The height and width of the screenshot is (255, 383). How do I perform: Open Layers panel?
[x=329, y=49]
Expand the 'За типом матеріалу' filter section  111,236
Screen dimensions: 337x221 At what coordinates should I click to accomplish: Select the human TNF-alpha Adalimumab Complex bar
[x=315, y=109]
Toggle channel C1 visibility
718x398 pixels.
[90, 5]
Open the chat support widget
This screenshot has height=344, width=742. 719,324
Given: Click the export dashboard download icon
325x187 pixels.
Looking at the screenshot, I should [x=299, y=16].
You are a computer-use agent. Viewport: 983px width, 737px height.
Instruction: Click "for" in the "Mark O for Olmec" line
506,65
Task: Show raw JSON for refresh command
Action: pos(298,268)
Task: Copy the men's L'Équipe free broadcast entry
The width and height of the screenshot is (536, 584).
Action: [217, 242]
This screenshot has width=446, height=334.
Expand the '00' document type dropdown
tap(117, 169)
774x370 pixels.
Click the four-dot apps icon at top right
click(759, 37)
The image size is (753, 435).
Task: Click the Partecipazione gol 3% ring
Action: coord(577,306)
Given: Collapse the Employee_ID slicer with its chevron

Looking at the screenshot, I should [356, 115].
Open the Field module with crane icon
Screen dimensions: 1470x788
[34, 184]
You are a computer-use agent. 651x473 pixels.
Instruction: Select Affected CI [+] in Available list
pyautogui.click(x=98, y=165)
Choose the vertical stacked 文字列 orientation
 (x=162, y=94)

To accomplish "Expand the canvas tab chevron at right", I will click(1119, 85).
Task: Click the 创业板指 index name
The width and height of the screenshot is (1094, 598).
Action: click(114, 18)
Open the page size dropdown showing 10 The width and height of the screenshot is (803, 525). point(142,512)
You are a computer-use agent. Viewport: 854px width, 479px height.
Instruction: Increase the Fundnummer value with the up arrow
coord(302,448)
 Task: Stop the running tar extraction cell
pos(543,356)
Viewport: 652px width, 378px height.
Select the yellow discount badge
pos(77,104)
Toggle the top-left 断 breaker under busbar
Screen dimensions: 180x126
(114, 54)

Short task
Report each line in the records that contains the word "Open".

Task response
The height and width of the screenshot is (255, 383). How do I perform: Open Layers panel?
Open the chat support widget
Open the Field module with crane icon
Open the page size dropdown showing 10 The width and height of the screenshot is (803, 525). point(142,512)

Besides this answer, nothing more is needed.